• TEXT:
# Santa Maria grill?



## blatham (Apr 10, 2021)

Hello fellow bar be que brethren, is anyone on the forum using a Santa Maria grill. I just completed one will be putting it to use tomorrow. All in the past I have smoke  meat on a UDS this is going to  be very exciting. Plan on grilling links, chicken, and short ribs using lump, apple, and hickory work chunks.


----------



## phathead69 (Apr 10, 2021)

completed as in diy. post some pics, on radar as a project


----------



## jcam222 (Apr 10, 2021)

tx smoker
 uses one from time time I believe. It’s something I want to add to my Arsenal.


----------



## smokin peachey (Apr 10, 2021)

flatbroke
 is the Santa king. Hopefully he gets a minute to help you out.


----------



## daspyknows (Apr 10, 2021)

An old rental I lived in over 30 years ago had one.  We made some good food on it.  Steaks were the best.


----------



## civilsmoker (Apr 10, 2021)

My son and me built a hybrid......LOVE ALL AROUND!

It’s a long read but here it is.....
https://www.smokingmeatforums.com/threads/the-x-fire-grill.284462/

I have cooked just about everything on/in it!


----------



## tx pitmaster (Apr 15, 2021)

blatham said:


> Santa Maria grill


yes... i have one...!  truly one of the best grills to use..  i've grilled up several tri-tips, ribs, chicken and whatnot for 4 years since i got it.  i had my built at JD Fabrication's in Santa Maria and had it shipped to dallas.

r-


----------

• PROVIDED INFORMATION:
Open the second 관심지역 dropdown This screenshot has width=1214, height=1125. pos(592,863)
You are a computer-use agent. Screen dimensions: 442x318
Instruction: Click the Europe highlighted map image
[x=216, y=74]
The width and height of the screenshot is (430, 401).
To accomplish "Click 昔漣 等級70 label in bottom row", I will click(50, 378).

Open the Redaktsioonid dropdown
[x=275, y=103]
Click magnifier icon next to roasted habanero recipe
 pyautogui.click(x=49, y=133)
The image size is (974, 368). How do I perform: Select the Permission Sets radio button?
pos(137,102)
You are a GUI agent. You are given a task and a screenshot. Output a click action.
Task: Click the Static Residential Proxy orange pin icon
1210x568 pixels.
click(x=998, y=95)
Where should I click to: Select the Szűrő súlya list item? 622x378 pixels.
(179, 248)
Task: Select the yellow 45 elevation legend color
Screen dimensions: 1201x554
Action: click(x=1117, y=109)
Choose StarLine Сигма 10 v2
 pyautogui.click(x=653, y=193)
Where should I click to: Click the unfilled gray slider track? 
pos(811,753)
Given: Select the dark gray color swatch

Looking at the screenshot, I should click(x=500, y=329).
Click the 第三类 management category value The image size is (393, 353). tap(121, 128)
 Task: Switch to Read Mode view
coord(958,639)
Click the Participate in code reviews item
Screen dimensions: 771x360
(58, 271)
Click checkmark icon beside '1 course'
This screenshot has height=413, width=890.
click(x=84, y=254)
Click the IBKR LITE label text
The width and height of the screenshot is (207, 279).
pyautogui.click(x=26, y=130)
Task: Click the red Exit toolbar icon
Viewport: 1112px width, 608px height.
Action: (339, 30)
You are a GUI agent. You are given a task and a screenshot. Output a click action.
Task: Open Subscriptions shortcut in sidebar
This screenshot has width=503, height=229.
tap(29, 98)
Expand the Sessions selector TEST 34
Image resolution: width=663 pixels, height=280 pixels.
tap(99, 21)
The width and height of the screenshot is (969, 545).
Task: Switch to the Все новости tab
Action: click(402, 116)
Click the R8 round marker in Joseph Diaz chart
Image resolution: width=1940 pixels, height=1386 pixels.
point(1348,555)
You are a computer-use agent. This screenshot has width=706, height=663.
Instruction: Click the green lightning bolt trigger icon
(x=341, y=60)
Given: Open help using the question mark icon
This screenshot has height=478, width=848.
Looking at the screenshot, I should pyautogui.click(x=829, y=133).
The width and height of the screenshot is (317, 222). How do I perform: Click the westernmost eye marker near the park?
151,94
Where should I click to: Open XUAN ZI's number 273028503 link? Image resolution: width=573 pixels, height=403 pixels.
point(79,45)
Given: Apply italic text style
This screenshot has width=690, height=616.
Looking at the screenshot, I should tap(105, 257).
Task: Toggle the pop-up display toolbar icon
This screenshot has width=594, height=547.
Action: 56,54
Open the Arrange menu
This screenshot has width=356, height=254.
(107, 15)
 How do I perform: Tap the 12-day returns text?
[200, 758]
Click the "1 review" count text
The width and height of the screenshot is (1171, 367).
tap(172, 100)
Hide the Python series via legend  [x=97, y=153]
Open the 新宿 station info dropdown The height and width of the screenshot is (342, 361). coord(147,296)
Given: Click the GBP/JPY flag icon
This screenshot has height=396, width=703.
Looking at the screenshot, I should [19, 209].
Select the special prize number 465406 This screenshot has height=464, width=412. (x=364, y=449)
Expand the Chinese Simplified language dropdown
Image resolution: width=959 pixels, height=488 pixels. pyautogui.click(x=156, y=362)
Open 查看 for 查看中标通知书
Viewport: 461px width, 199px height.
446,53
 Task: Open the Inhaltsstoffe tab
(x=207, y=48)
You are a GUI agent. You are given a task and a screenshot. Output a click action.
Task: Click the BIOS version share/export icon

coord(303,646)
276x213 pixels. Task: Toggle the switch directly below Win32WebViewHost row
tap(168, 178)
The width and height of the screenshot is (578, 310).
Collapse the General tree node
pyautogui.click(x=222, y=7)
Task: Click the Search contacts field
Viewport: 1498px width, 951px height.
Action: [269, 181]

• OBJECTIVE: Write out the passage of the Santa Maria grill thread above between "An old rental" and "hybrid......LOVE ALL AROUND!", inclusive.

• REPLY:
An old rental I lived in over 30 years ago had one.  We made some good food on it.  Steaks were the best.


----------



## civilsmoker (Apr 10, 2021)

My son and me built a hybrid......LOVE ALL AROUND!